This Friday will be my 24th birthday, and I have yet to be involved in any kind of real relationship with a woman. I've never had a girlfriend, and I've never had sex. My sexual experience is limited to going down on a girl who was trying to force herself not to be a lesbian for religious reasons. That was a year and a half ago. I've not had so much as a date since. I can't meet people, I just can't walk up to someone and start a conversation, it's not me. None of my friends have single friends, or if they do they're hiding them from me. And the online dating scene in Toronto is a all guys and fake accounts.
I'm at the end of my rope here. Should I keep dangling here on it, or just let go and sink into the abyss.
Get involved with some sort of co-ed group, club, sport, etc, something that you are truly into so you can have a shared interest with any women in the club, etc - after that, don't force it - get to know the girls, became friends, and see where that leads. shared interests are pretty much the key here - something you can talk to about someone else, something that you're both passionate about. plus, it's just good practice, being social and getting to know people.

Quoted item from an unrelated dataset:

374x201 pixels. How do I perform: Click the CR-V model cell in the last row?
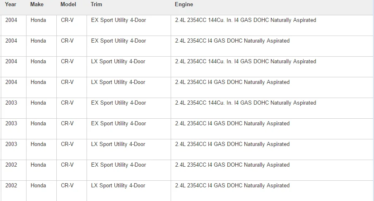[x=72, y=191]
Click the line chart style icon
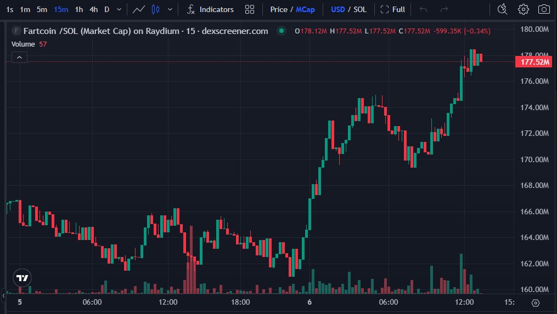Viewport: 557px width, 314px height. (139, 9)
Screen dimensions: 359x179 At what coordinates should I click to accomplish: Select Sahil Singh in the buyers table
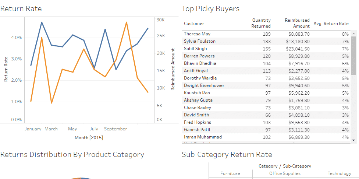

You can’t truly call yourself peaceful unless you are capable of violence. If you’re not capable of violence, you’re not peaceful. You’re harmless.

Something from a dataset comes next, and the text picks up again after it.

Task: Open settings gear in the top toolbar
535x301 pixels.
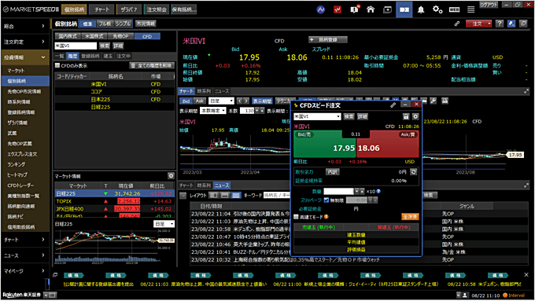Action: coord(437,9)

Giving up isn't the answer. I know how hard it is to meet people. I have the same issue, to be honest. I never really understood the whole going up to someone and going from there. To me, that is really weird and kind of scary. But, that is due to me having social anxiety.

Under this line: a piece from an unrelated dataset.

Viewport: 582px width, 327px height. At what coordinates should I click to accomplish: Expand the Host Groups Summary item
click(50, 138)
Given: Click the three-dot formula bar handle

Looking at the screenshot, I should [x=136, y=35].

Anyway, joining something, that you're into, some form of class or something might help. Maybe look outside of your local area, maybe the surrounding areas might help. If you're able to travel. So the whole online thing could become possible.
I hope that helps.
I suggest you find some confidence....quickly. And stop thinking so much. If you think no one wants to fuck you, they won't. Change your perception.
All of the ladies above have some excellent advise and truthfully feel you should listen to them all. Getting involved forces you to interact with lots of people on common interests. I do have to agree that you find your confidence though. Take a risk when you do find a girl with common interests and you are interested in. Bite the bullet and step outside of your comfort zone no ask her out on a date. It's not easy... You are gonna feel vulnerable. If she says no, don't shut down. Her loss. Use the experience, learn from it and move forward. Good luck!!
*******************************************************************************************
Our lives are defined by opportunities, even the ones we miss.
F. Scott Fitzgerald
I think you should be comfortable in your own skin, before trying to approach anyone.
Once you are, then start off easy with women.
Go slow.
Good luck.
i hear a lot of me in what you're saying, and the truth is "you need confidence" is both completely true and completely frustrating. it's true because a lack of confidence in yourself is a turn off to others, but it's frustrating because of course you can't just simply say "oh i'll have some confidence" and you magically have it.
it seems to me you get confidence by degrees. start by not defining yourself by your insecurities. you're a virgin at 24? fine. i was a virgin at 29. you're not the first or the last, so don't beat yourself up over it.
next, develop a positive outlook. yes, online dating can be a pain in the ass, but you know what? you're in the MOST POPULOUS CITY IN CANADA. it's not like you live in a town of 200 people. there are opportunities there, i guarantee it.
finally, talk to people here. being able to talk to women here doesn't automatically mean you can do it in real life, but believe it or not it does help.
you can do it. giving up at 24 is absurd. i know it feels hopeless sometimes but it isn't.
First suggestion, SHED the "I'm a loser" attitude that runs off women faster than skunk in the living room! There HAS to be Something you're good at. Whatever IT might be, thee are probably women in your area who are "into" IT. So, try becoming involved in groups that deal with IT (nothing builds confidence faster than being COMPETENT. ;) )
Canuck....from one Torontonian to another, here's what I would do:
- Download Tinder. Regardless of how it's perceived you will be able to go through files of singles and hopefully find a few matches. From there it's up to you.
- Possibly go on POF or another dating site that potentially matches your personality ie...if you are Christian, try Christian Mingle.
- If you are into sports you can try joining a mixed recreational league. If you are into certain hobbies you can join a mixed group and meet new people. Perhaps one of the girls will be single or set you up with a single friend of theirs.
- Do some workouts at home. No need for a gym. If you're watching TV or surfing the web do 10-20 pushups or sit-ups during commercial or whatever break you are taking. Do that a few times a night and try to push yourself to do 50 pushups and 50 sit-ups a night. Then when you are used to it, push it to 100 each. Women like guys who are in-shape. They check them out.
Hope some of these ideas helps. Good luck.